The epidemic of heroin — and now fentanyl — is fed by those initially addicted to pain killers.

Walters said he got hooked on heroin after being cut off from prescription pain medications. He said a doctor prescribed fentanyl patches and Percocet after he suffered three broken vertebra, three cracks to his pelvis, and a broken wrist in a fall. His body revolted after he could no longer get the drugs.

“I had no idea about the effects of opiate withdrawal,” Walters said. “The effects are serious. It’s like having the worse flu you’ve ever had in your life. Then you can take this one cap and it all goes away.”

Many heroin users — half of all young people, according to recent studies — reported first abusing prescription pain killers.

Walters found cheap relief in heroin. But after a while, even that didn’t work, he said.

“There was a time when I was trying to find the strongest stuff. I was using like a gram at a time,” Walters said. “I was using every bit I could possibly get ahold of.”

As even stronger batches hit the market this year laced with fentanyl, Walters decided to stop using.

There is “almost a natural evolution” from pain medications to heroin to fentanyl, said Andrea Hoff, director of community engagement and special Initiatives at Montgomery County Alcohol, Drug Addiction & Mental Health Services.

“The heroin is not doing as much as they’d like it to feed their addiction so the next best high, the next best thing to feed their addiction, is something more potent and that’s fentanyl,” she said.

That next-best high can exact a permanent price even if one survives an overdose, said Dr. Dennis Mann, an emergency physician who treats two or three overdose patients a shift at Miami Valley Hospital.

“The usual heroin overdose — and I hate to say this — is pretty simple to deal with,” Mann said. “You give them an injection of Narcan and you watch them for an hour or so.”

Although doctors initially can’t tell what opiate or combination is causing a patient to overdose, the more Narcan a patient needs, the more liable it’s fentanyl working away on the patient’s brain, Mann said.

“With fentanyl it’s a little longer lasting,” he said. Physicians make sure patients likely on fentanyl don’t leave the hospital until they are completely oriented because they can “cycle down again and go back into respiratory depression.”

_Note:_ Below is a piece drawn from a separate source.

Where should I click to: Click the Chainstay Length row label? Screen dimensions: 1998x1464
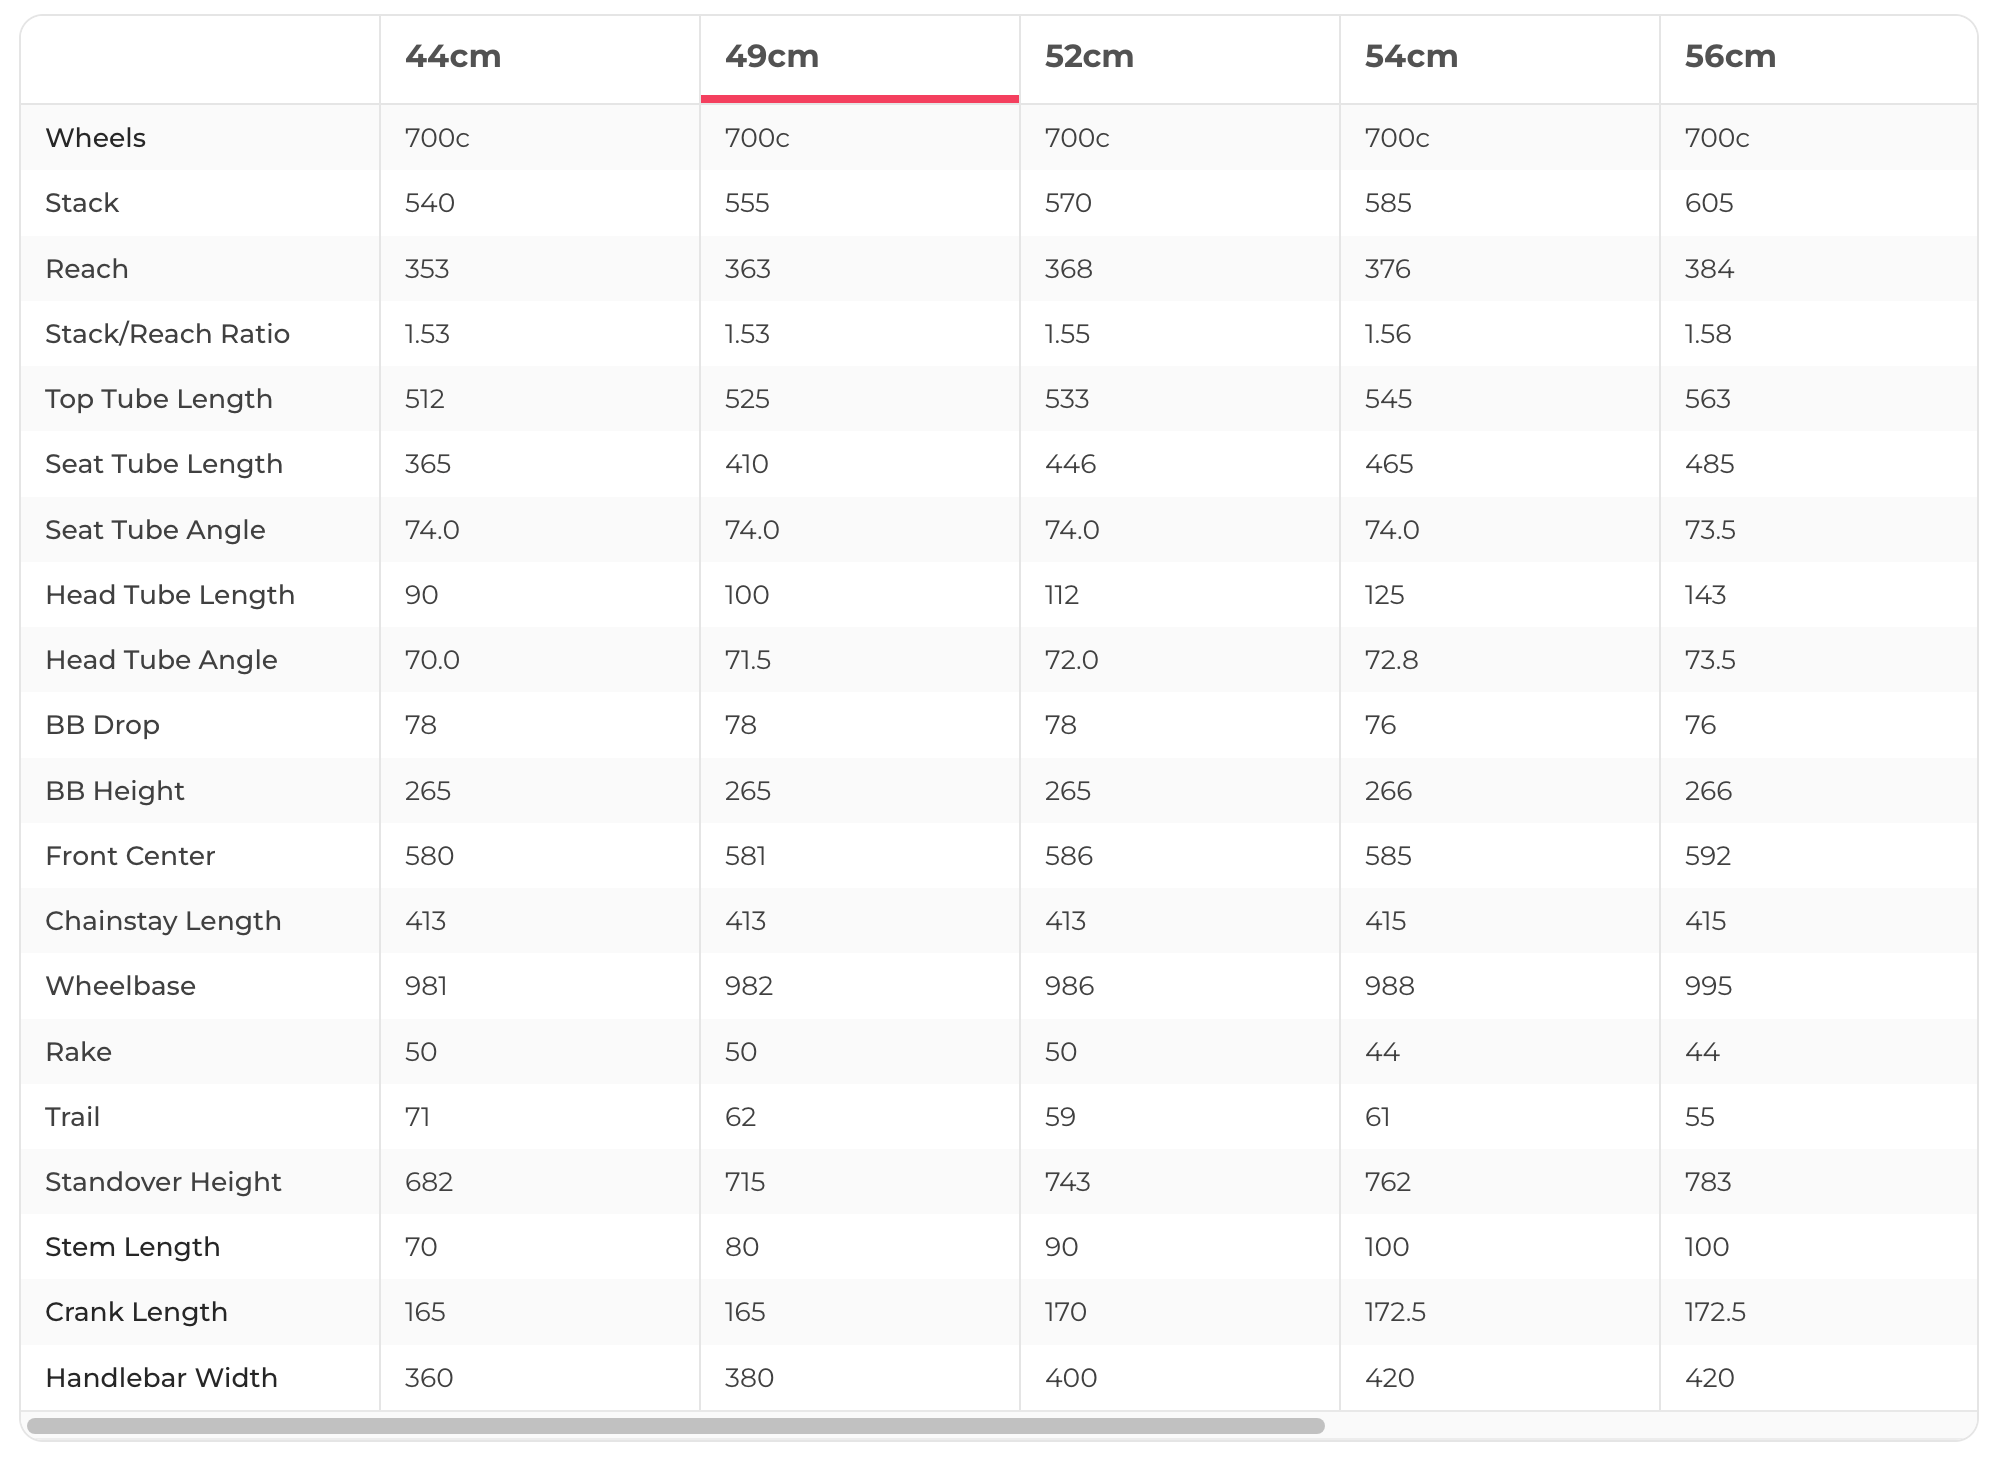[x=163, y=921]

Mann said permanent brain damage can result, even when Narcan is administered in time to prevent death. “Every now and then we will reverse one who does not recover their brain function completely,” he said. “They’ve been down too long.”

Hoff said detailed toxicology reports made by the Montgomery County coroner’s office during autopsies may make the area appear to have a far greater opiate problem than other communities that don’t track overdose deaths as rigorously.

“When you are an outsider looking in it really does make it look like Dayton has a disproportionate problem than other communities. And I think in some cases that is probably true. But in some cases it’s not. We have to just realize the data have limitations.”

Hoff said the fentanyl problem compounds what is already a devastating public health epidemic. The question is whether the strategy for dealing with this new, potent alternative should be separate from what is already being tried with heroin.

“I don’t know that we have an answer yet,” she said.